Do not say, "How was it that the former days were better than these?" For not out of wisdom have you asked concerning this.

Kohelet 7:10

Paul Celan - Biography

Paul Celan (23 November 1920, Cernăuţi, Bukovina, Kingdom of Romania, current Chernivtsi, Ukraine - c. 20 April 1970, Paris) was a poet and translator. He was born as Paul Antschel into a Jewish family in Romania, and changed his name to "Paul Celan" (where Celan in Romanian would be pronounced Chelan, and was derived from Ancel, pronounced Antshel), becoming one of the major German-language poets of the post-World War II era.

Contents

Life

Early life

Celan was born in 1920 into a German-speaking Jewish family in Cernăuţi, Northern Bukovina, a region then part of Romania and earlier part of the Austro-Hungarian Empire, among others (now part of Ukraine). His father, Leo Antschel, was a Zionist who advocated his son's education in Hebrew at Safah Ivriah, an institution previously convinced of the wisdom of assimilation into Austrian culture, and one which favourably received Chaim Weizmann of the World Zionist Organization in 1927. His mother, Fritzi, was an avid reader of German literature who insisted German be the language of the house.
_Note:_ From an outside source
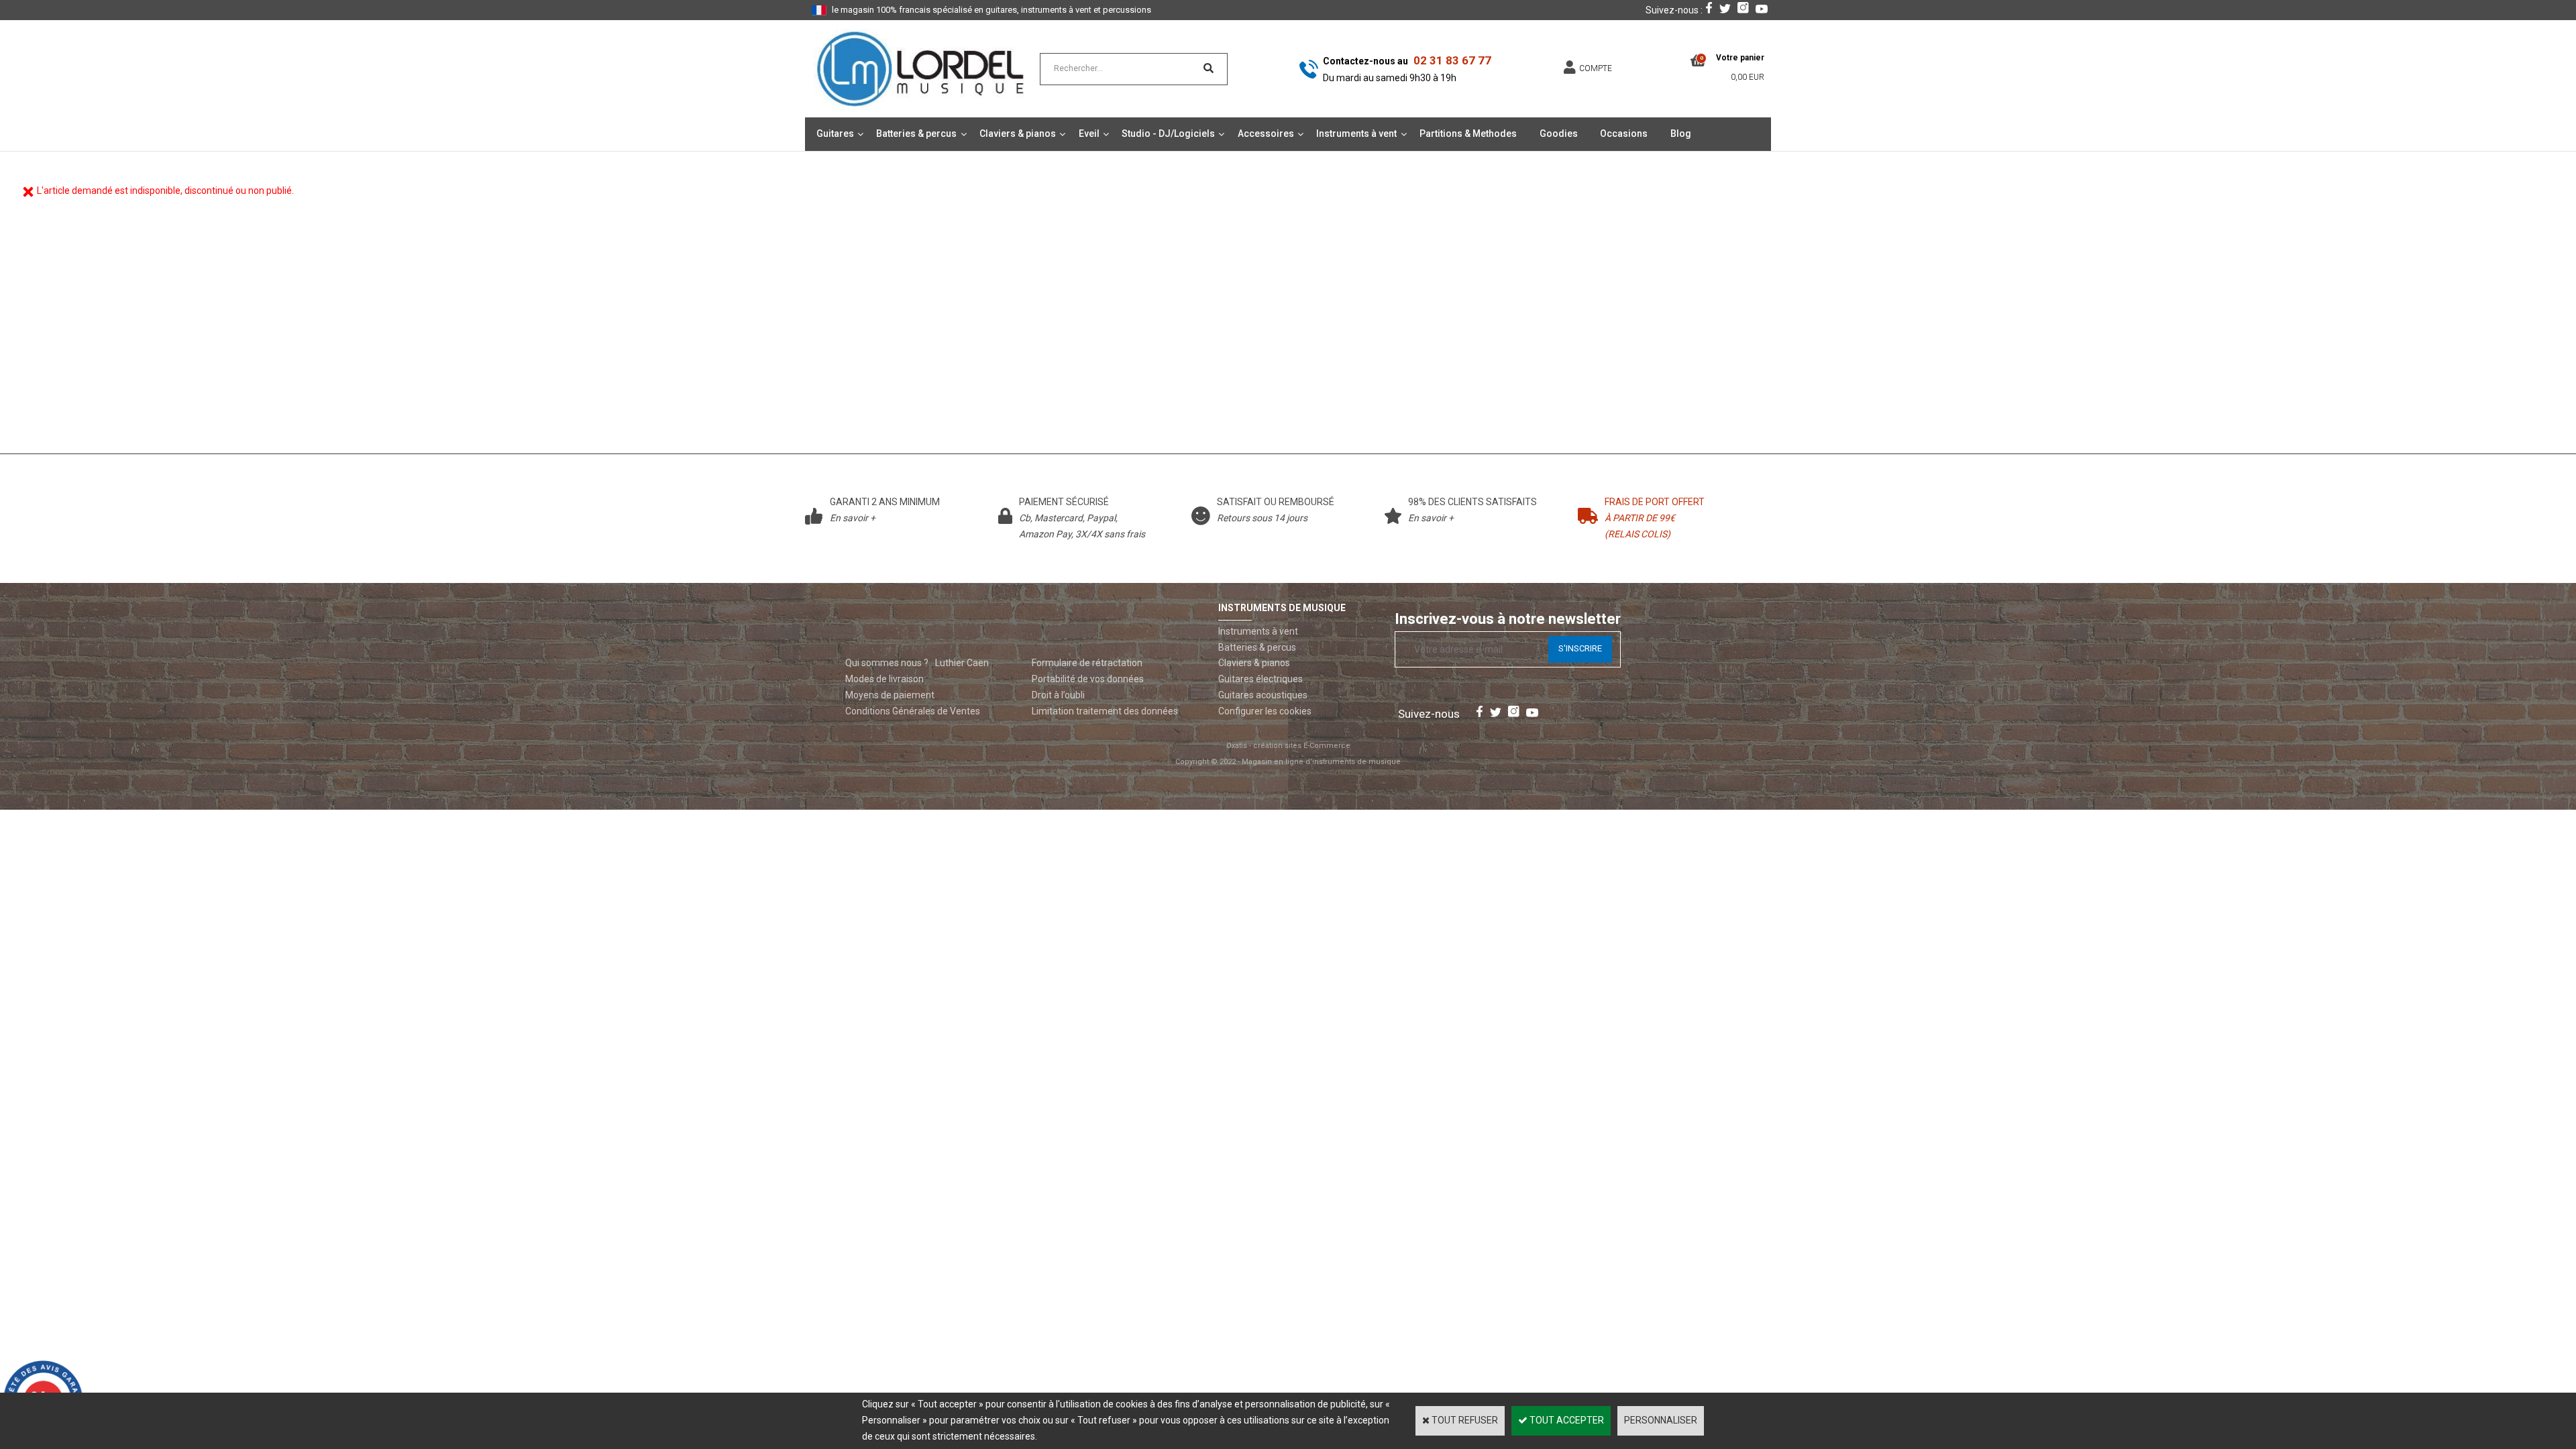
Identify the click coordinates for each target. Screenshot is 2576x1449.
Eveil (1089, 133)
After his Bar Mitzvah in 1933, Celan abandoned Zionism (at least to some extent) and finished his formal Hebrew education, instead becoming active in Jewish Socialist organizations and fostering support for the Republican cause in the Spanish Civil War. His earliest known poem, titled Mother's Day 1938 was an earnest, if sentimental, profession of love. Paul graduated from the gymnasium/high school called Liceul Marele Voivod Mihai (Great Voivode Mihai High School) in 1938.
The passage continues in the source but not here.